Intanto, c’è un’inchiesta aperta per omicidio volontario, il procuratore Francesco Greco ha parlato del sospetto di avvelenamento, elencando almeno quattro metalli pesanti (con valori ben oltre il normale) che la 34enne morta lo scorso primo marzo all’Humanitas, aveva sicuramente nel sangue. Il 19 marzo però in Procura hanno spiegato che per la strana morte della modella teste d’accusa del processo Ruby ter, l’ipotesi della malattia rara e quella del veleno sono sullo stesso piano e «hanno pari dignità».

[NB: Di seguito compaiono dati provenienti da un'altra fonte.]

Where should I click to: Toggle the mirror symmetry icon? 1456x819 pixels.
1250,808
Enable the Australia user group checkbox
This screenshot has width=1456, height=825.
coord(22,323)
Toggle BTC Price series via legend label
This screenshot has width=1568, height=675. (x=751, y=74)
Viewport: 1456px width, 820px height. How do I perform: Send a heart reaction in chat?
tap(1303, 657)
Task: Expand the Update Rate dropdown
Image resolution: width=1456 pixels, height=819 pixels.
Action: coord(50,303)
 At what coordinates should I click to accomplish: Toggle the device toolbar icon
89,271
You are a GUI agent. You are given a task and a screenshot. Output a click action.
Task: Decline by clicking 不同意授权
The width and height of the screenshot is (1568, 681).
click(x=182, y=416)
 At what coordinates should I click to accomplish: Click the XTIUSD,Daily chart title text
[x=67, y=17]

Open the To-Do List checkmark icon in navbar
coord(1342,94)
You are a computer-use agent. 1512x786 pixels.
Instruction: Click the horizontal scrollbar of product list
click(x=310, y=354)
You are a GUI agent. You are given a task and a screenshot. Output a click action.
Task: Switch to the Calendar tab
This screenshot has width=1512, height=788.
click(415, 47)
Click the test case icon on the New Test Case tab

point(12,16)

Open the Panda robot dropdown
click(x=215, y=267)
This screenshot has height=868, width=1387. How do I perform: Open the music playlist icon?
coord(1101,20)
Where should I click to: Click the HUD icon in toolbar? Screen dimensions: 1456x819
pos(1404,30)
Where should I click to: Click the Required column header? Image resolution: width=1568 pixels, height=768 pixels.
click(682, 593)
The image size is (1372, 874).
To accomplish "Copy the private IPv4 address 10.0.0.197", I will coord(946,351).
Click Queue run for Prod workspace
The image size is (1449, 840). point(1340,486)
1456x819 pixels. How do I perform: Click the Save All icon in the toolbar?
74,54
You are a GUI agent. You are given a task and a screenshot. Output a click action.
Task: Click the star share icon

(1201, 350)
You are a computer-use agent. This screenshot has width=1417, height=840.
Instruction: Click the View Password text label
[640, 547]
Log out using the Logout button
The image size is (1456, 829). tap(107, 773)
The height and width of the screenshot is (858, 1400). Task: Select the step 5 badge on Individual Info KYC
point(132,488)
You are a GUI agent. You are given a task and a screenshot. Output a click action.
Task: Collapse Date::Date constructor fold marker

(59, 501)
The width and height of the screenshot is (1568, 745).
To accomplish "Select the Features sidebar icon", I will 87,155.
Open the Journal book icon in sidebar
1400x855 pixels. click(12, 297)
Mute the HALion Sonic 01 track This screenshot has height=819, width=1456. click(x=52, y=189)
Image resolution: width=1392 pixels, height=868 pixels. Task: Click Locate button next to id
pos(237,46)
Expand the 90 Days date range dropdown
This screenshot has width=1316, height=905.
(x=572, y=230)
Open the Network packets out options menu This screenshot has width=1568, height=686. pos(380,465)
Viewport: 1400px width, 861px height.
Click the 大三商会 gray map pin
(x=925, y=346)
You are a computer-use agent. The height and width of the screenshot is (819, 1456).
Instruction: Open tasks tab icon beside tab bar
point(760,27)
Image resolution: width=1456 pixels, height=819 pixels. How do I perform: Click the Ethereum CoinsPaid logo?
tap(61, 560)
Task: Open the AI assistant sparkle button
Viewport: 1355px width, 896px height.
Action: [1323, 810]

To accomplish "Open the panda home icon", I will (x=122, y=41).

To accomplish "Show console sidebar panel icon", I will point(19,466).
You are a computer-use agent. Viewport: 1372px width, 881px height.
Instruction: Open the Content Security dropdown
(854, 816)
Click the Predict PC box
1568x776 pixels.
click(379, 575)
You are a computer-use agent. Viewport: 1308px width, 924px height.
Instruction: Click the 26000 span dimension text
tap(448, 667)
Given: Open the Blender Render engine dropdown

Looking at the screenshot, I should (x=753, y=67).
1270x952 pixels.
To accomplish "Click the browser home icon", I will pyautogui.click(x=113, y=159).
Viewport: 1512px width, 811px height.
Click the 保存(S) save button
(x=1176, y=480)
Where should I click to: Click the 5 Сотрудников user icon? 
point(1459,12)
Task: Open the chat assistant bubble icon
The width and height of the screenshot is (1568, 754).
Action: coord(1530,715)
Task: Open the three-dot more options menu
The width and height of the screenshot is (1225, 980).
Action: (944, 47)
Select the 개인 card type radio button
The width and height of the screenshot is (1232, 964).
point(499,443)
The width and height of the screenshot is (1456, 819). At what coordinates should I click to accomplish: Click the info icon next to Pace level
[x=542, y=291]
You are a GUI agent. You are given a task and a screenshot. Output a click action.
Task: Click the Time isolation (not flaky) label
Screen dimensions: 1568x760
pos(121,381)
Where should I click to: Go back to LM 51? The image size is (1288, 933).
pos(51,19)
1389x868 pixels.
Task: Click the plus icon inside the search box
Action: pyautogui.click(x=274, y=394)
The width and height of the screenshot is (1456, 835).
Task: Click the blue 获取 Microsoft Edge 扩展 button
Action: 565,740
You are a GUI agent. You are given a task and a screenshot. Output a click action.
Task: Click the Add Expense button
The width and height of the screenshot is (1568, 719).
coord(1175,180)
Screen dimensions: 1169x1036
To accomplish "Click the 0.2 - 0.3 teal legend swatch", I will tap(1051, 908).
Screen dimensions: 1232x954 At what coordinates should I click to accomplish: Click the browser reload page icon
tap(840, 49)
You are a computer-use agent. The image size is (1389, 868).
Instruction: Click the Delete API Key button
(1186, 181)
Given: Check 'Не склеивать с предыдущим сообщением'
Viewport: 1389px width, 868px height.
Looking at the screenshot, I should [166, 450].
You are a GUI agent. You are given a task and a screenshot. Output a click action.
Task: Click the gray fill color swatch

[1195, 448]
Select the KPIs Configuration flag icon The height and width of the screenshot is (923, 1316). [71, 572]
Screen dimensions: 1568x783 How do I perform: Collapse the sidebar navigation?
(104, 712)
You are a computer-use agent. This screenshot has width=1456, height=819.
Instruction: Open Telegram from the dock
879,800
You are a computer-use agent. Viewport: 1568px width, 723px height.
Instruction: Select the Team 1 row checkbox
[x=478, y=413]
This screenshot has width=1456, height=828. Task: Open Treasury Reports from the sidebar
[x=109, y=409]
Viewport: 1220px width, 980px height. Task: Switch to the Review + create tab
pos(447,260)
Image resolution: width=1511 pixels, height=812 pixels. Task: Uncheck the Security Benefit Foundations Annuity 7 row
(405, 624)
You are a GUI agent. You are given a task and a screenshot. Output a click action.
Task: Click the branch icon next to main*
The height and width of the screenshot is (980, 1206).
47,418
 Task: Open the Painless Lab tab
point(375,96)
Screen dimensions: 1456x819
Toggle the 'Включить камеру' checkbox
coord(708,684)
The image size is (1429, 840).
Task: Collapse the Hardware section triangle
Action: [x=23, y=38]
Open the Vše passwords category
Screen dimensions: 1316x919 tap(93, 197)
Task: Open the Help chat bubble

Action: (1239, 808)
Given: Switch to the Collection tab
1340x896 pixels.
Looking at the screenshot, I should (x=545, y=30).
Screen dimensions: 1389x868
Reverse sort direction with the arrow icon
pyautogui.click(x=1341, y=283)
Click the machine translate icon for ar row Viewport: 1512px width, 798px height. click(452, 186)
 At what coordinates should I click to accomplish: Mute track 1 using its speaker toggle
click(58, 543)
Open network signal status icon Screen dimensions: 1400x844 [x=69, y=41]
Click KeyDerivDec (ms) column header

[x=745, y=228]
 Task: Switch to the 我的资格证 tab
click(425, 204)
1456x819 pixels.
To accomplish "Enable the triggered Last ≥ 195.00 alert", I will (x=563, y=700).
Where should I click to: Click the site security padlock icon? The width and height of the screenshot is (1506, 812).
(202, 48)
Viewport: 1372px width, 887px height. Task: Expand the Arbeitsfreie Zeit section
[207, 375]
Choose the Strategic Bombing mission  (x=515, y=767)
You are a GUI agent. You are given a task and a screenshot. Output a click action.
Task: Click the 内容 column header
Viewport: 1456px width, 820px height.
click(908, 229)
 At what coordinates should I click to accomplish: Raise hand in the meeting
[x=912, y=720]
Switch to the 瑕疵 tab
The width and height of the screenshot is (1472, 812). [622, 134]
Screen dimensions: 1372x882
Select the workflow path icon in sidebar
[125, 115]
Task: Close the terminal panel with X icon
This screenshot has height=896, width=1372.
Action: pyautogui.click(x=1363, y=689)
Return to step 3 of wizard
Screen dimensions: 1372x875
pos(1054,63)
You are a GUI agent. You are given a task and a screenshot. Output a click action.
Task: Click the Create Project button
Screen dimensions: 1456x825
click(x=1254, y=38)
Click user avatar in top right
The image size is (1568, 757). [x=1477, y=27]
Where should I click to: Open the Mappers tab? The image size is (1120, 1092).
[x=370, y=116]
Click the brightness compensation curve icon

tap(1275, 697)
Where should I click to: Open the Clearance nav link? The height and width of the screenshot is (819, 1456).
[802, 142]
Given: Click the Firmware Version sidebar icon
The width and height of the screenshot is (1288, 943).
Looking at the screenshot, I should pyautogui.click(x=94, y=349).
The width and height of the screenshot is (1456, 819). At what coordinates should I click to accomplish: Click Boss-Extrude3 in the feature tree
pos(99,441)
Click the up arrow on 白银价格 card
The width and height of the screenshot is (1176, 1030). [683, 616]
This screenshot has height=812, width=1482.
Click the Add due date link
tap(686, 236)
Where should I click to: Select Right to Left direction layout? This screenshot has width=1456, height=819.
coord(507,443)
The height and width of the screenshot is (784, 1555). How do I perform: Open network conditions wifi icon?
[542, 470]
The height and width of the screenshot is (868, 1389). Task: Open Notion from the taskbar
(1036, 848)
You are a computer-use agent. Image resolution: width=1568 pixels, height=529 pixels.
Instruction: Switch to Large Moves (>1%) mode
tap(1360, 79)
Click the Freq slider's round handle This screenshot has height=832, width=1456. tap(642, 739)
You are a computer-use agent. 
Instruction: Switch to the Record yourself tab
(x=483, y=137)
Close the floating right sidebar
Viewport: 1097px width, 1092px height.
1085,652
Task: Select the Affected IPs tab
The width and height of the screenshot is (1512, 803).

Trenta giorni prima della morte
Un mistero ancora aperto e con un’unica certezza: una ragazza di 34 anni che muore dopo quasi 20 giorni e dopo oltre un mese di ricovero. Imane Fadil entra infatti in ospedale il 29 gennaio. È a casa di un amico che la ospita temporaneamente quando si sente male, ha dolori all’addome, vomita: viene portata all’Humanitas, clinica di Rozzano, alle porte di Milano. Lì resterà fino al primo marzo, giorno in cui muore alle 6 del mattino, «lucida e vigile» quasi fino alla fine. E in quel mese in ospedale – da quanto risulta finora – nessuno sa e capisce che quella paziente è la teste chiave del processo contro Silvio Berlusconi. La prima diagnosi che viene fatta è di una grave “aplasia midollare”: il suo midollo osseo ha smesso di produrre globuli bianchi, rossi e piastrine, condizione tipica di tumori o malattie autoimmuni. Per questo, dopo essere stata ricoverata in Terapia intensiva, la paziente viene sottoposta ad analisi per la ricerca di linfoma o di lupus (una malattia autoimmune che causa l’attacco degli anticorpi degli organi interni). In quel mese che il procuratore capo di Milano Francesco Greco indica come “un calvario”, in cui la ragazza dimagrisce continuamente e si consuma, passerà dalla Rianimazione a Medicina, e infine di nuovo in Terapia intensiva. Dieci giorni prima di morire la ragazza confida a suo fratello Tarek e al suo avvocato Paolo Sevesi di credere di essere stata avvelenata. Ed è dopo 20 giorni di cure che l’Humanitas chiede alla clinica Maugeri di Pavia di effettuare analisi per capire se sia vero.